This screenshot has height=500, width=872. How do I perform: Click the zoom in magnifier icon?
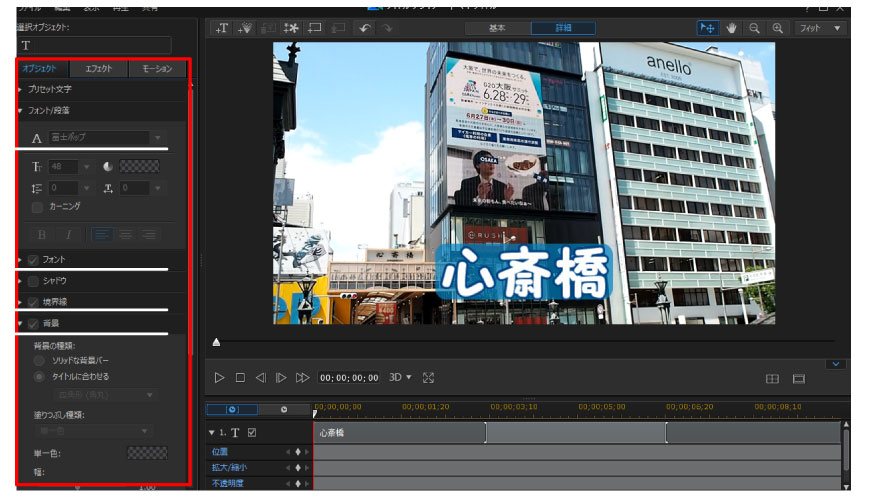[777, 28]
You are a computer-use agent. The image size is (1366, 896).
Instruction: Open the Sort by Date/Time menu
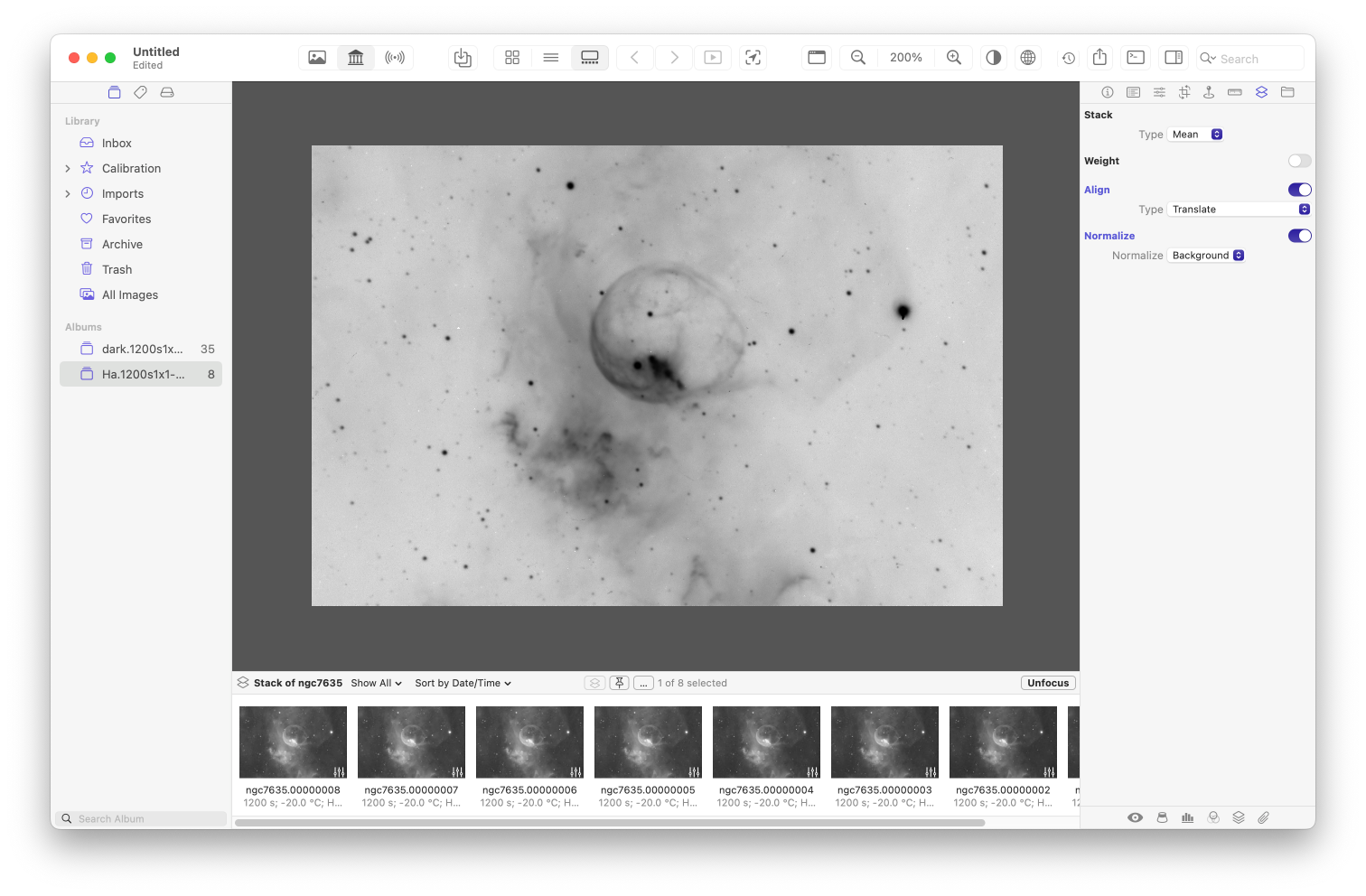(x=463, y=683)
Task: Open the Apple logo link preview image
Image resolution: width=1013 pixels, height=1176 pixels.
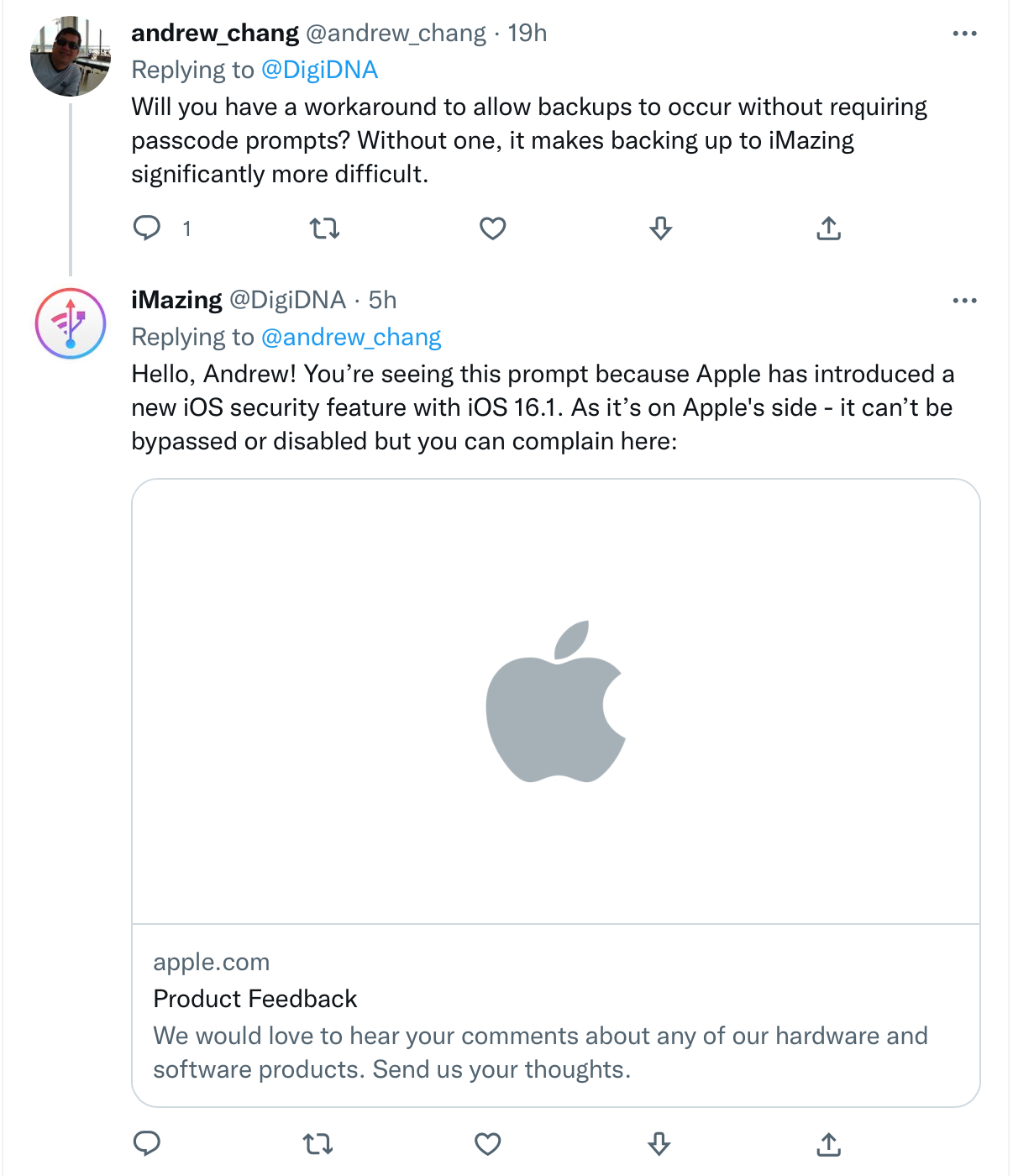Action: [x=556, y=701]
____________________
**REQUIRED WORK**
Only the lines from the line that contains "Image resolution: width=1013" through the end of the entries are to be written out, exactly and without pictures, both ends included.

**WRITTEN RESPONSE**
Image resolution: width=1013 pixels, height=1176 pixels.
Action: [x=556, y=701]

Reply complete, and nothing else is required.